Warnstreiks Berliner Flughäfen zeitweise lahmgelegt

Die Gewerkschaft ver.di sorgt schon wieder für massive Verspätungen. Wegen Warnstreiks mussten die Flughäfen Tegel, Tempelhof und Schönefeld am Freitagmorgen für den gesamten Flugverkehr gesperrt werden.


Stillstand: Die Flugzeuge am Flughafen Berlin Schönefeld bekamen vor 9.00 Uhr keine Starterlaubnis
DPA

Stillstand: Die Flugzeuge am Flughafen Berlin Schönefeld bekamen vor 9.00 Uhr keine Starterlaubnis

Berlin - Seit 06.00 Uhr waren nach Worten von Flughafensprecher Ernst Elie alle Flüge gestrichen. Betroffen seien 102 Flüge, 76 davon in Tegel. "Das wird sicher ziemlich kompliziert, den Flugplan wieder ins Lot zu bringen", sagte er dem SFB in einem Radiointerview. Elie bezweifelt, dass die Fluggesellschaften im Lauf des Tages in der Lage sein werden, ihre Flugpläne einzuhalten.

Allein bei der Lufthansa mussten mehr als 3000 Fluggäste Verspätungen in Kauf nehmen. Mehrere hundert Passagiere verpassten ihre Anschlussflüge in Frankfurt am Main. Betroffen waren vor allem innerdeutsche Flüge, aber auch Flüge nach London, Zürich, Brüssel, Prag und Paris.
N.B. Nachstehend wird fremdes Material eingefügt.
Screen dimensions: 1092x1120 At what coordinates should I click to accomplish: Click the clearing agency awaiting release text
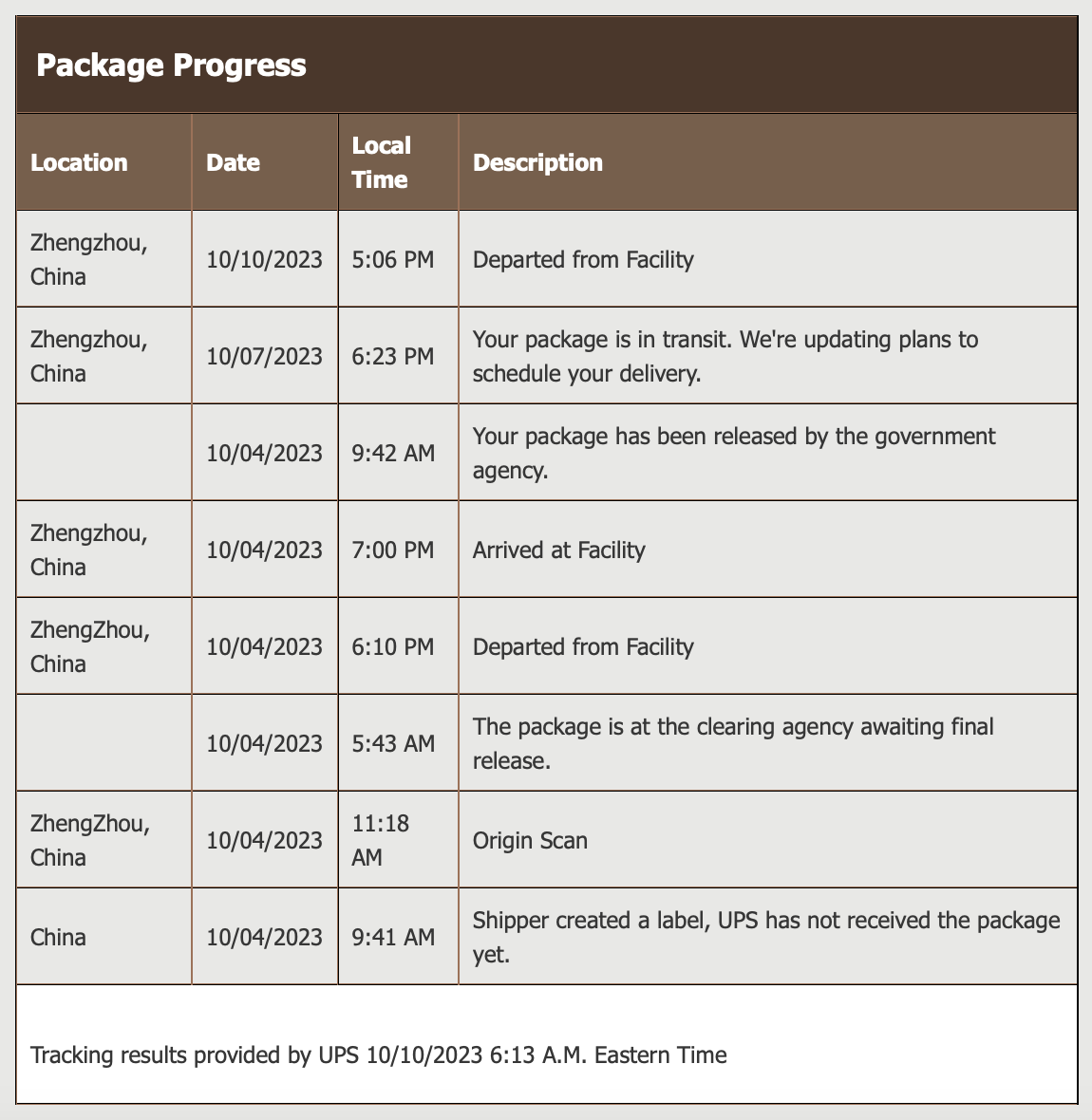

Anlass des Warnstreiks waren die festgefahrenen Tarifverhandlungen zwischen ver.di und der Berlin-Brandenburg Flughafen Holding GmbH (BBF). Deren Mitarbeiter gehören nicht wie die Kollegen anderer großer deutscher Flughäfen zum öffentlichen Dienst, für sie gilt ein Konzerntarifvertrag. Die Gewerkschaft hatte für die 1.650 Flughafenbeschäftigte eine Einkommensanhebung von "drei plus x" Prozent gefordert.

Die Arbeitgeber hätten eine prozentuale Erhöhung angeboten, die jedoch durch Abstriche beispielsweise beim Urlaubsgeld kompensiert werden sollte, kritisierte Ver.di. In Erwartung der Arbeitsniederlegungen hatten Fluggesellschaften Reisende im Vorfeld aufgerufen, sich wegen möglicher Umbuchungen zu melden.